The Ego is capable of such awakening of the attributes not primally present, on account of the law of associative passive motivation: as new primal impressions emerge “the existence of the similar part demands the existence of the similar part complementing it” (234-235). What is given brings to mind what is similar by “analogy” (237). This, however, is not a divided consciousness, despite being the plural consciousness of synthetic collecting, because it is “one and one and one taken together” by a singular consciousness that unites the plurality by relating them (Ideas I 336-337). “Relating consciousness” produces a “synthetically constituted relation” that is made into an object, which may be compared to other relations and become the subject for predication (337). The appearings of such a constituted object may very from person to person, but on account of its constitutionality being a matter of the unifying relationality between appearings for each Ego, the object has the same identity despite its variance between Egos (93); this is “intersubjective identification” (92), which comes about when people exchange experiences through communication and thereby come to adjust their constitutional object syntheses by resolving conflicts between apprehensions, and thus the Body’s apprehension plays a central role in the intersubjective constitution of objects apprehended in “one Objective time and one Objective space of the one Objective world” (85-86). When persons, for example, speak with, listen to, work together with, or watch the actions of, other people, the others are grasped as persons as such in a “thoroughly intuitive unity” of the expression belonging to the “essence of all comprehensive unities” (248). Such unities are not limited to the Body-spirit composite, for in the apprehension of such objects as books, we apprehend not merely the physicality of the ink and paper, because bound to its physical appearance is a second spiritual one (249) that animates the physical sense (248). The spiritual sense is not bound to the spatial and temporal limitations of any one physical instantiation, yet it is not entirely a discrete object, for it “animates” and “penetrates” the physical instantiations with which it fuses (249-250). We elaborate these themes regarding the Body by means of some of Husserl’s other writings.

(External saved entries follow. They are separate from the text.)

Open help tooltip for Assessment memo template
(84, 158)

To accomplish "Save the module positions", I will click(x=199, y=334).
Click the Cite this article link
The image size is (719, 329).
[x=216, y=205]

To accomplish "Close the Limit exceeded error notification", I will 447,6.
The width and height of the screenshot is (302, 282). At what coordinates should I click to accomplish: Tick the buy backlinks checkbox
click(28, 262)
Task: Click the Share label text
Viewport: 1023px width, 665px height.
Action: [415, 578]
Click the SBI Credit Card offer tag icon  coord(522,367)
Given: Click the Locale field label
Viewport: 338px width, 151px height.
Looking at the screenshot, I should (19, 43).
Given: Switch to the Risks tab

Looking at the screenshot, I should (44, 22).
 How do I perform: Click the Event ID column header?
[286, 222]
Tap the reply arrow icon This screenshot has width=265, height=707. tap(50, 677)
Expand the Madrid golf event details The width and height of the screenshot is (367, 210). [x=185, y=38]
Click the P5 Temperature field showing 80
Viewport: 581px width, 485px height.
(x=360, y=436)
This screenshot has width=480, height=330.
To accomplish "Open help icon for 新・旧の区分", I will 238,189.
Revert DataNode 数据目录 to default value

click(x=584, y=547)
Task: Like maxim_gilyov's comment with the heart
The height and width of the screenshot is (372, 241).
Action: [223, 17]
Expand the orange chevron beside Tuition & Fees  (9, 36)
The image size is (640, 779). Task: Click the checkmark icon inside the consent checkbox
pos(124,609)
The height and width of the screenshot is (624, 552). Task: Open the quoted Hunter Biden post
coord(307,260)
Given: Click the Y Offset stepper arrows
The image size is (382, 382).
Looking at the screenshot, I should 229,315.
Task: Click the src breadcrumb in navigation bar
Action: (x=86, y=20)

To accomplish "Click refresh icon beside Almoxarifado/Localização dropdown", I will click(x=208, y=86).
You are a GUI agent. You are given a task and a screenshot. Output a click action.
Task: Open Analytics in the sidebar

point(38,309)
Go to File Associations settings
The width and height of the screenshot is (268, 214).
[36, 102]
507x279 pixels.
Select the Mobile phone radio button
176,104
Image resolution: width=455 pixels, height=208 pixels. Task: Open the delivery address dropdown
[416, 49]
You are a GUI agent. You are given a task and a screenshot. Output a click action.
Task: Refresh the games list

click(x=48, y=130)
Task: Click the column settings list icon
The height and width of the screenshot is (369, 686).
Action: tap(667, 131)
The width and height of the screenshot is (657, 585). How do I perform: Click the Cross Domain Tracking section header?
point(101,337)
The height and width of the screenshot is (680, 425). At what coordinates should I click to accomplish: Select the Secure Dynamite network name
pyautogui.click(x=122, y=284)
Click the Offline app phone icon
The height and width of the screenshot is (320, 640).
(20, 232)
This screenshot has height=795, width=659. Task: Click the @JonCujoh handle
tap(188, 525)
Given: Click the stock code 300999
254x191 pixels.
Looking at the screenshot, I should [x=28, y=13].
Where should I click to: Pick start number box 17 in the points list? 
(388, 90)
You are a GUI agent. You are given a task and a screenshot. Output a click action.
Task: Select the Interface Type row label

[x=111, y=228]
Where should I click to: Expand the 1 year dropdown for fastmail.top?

To better explicate Husserl’s notion of the unity in multiplicity, we turn to his Philosophy of Arithmetic, in which he explains that in totalities there are, in addition to their constituent “particular contents,” “a ‘something more,’” which is the “whole” of the contents united by “combining relations,” and thus, two wholes may be similar as wholes, despite completely heterogeneous contents (Philosophy of Arithmetic 19-20). When perceiving a rose, each of its parts is “picked out” or distinguished, while being “held together” through combining relations, which present a “certain ‘more,’ in contrast to the mere totality (75): the unifying relationality is something over and above the sum of its constituent parts, which are self-identical and different from one another, just as the whole is to other unities, because “distinguishing and identifying are reciprocally determining functions” that cannot be disentangled from their mutual interdependence (50-51).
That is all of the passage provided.